Il turismo aveva già cominciato a modificarsi in senso moderno. Sul finire del secolo, i turisti che arrivavano per imprescindibili motivi di salute erano ridotti a una minoranza e quando si presentò per la prima volta la questione del sanatorio furono gli stessi membri delle colonie inglese, francese e tedesca ad inoltrare proteste, minacciando di non ritornare più a Sanremo qualora la città fosse stata trasformata in un "foyer d'infection".
Nel nuovo secolo l'amministrazione continuò la sua lotta contro le malattie infettive.
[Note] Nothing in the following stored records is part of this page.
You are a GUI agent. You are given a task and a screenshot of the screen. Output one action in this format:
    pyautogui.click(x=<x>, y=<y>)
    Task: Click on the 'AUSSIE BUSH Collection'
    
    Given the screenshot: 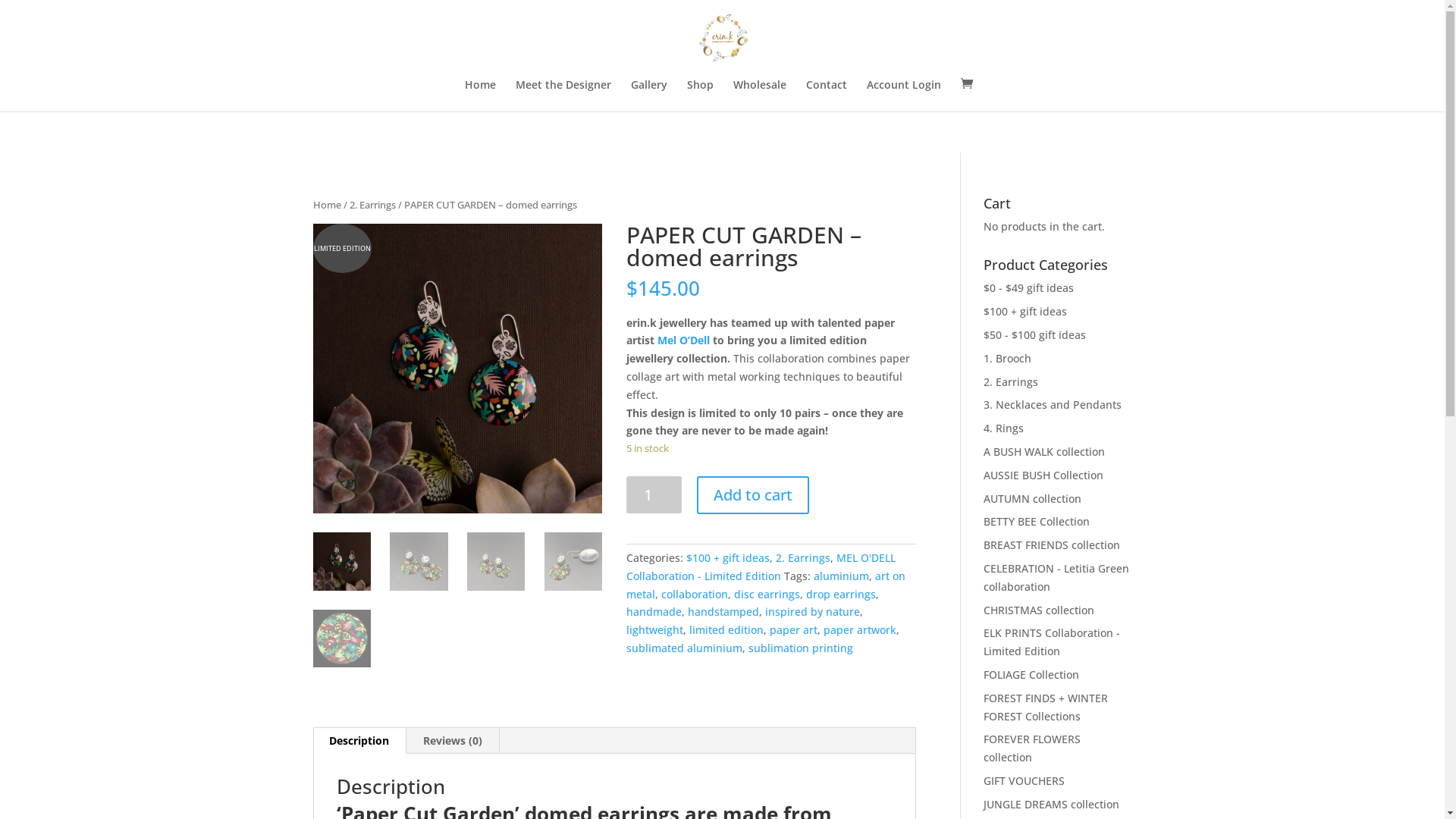 What is the action you would take?
    pyautogui.click(x=983, y=474)
    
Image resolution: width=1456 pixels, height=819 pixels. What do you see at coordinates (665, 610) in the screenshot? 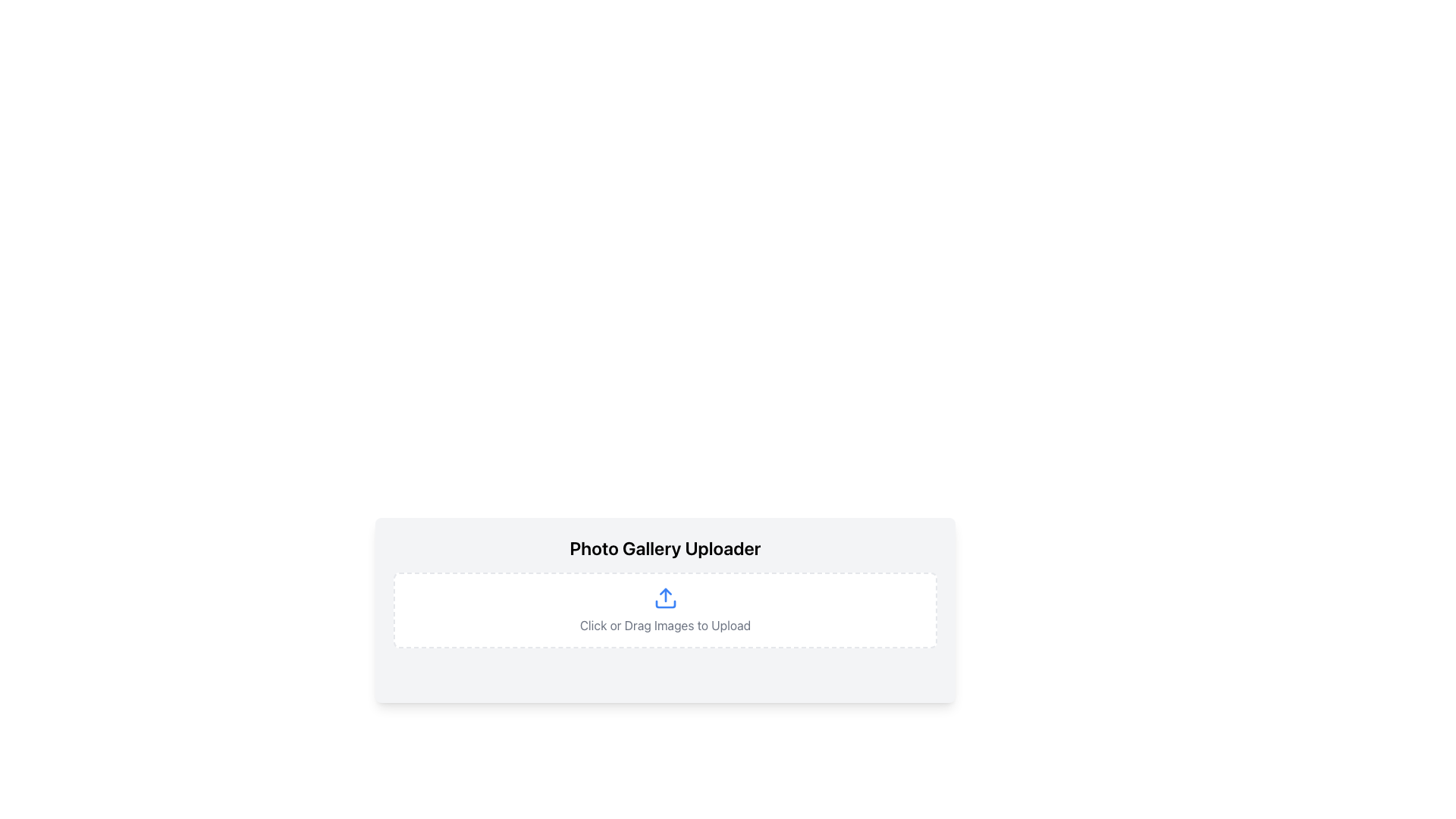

Furono, a questo scopo, costruiti locali per l'isolamento dei sospetti contagiati, fu riordinato l'intero servizio sanitario per favorire la cura degli infetti, fu fondato un gabinetto per le analisi cliniche.
Prima della grande guerra i progetti da realizzare per combattere le malattie contagiose erano ancora molti.
Nel 1913 si legge sul Resoconto della Giunta Municipale di San Remo:
«I locali di isolamento per le malattie infettive non sono più atti allo scopo... Tale necessità di nuovi adeguati locali per le malattie infettive fu sentita specialmente nella Colonia Inglese, la quale si è proposta di costruire, a proprie spese, un piccolo Ospedaletto di isolamento... Ma poiché l'Ospedaletto Inglese non è capace che di pochi letti, e dovrà essere riservato di preferenza alla Colonia Inglese, occorre che accanto ad esso sorga l'Ospedaletto cittadino...
Il progetto del nuovo Ospedale fu studiato dall'ufficio di Igiene ed è pronto in tutti i suoi particolari, compresavi la stazione di disinfezione....».
La guerra però interromperà la realizzazione dei progetti in corso di studio e nell'immediato dopoguerra le risorse cittadine, divenute molto esigue a causa della paralisi del movimento turistico, saranno finalizzate ai lavori essenziali.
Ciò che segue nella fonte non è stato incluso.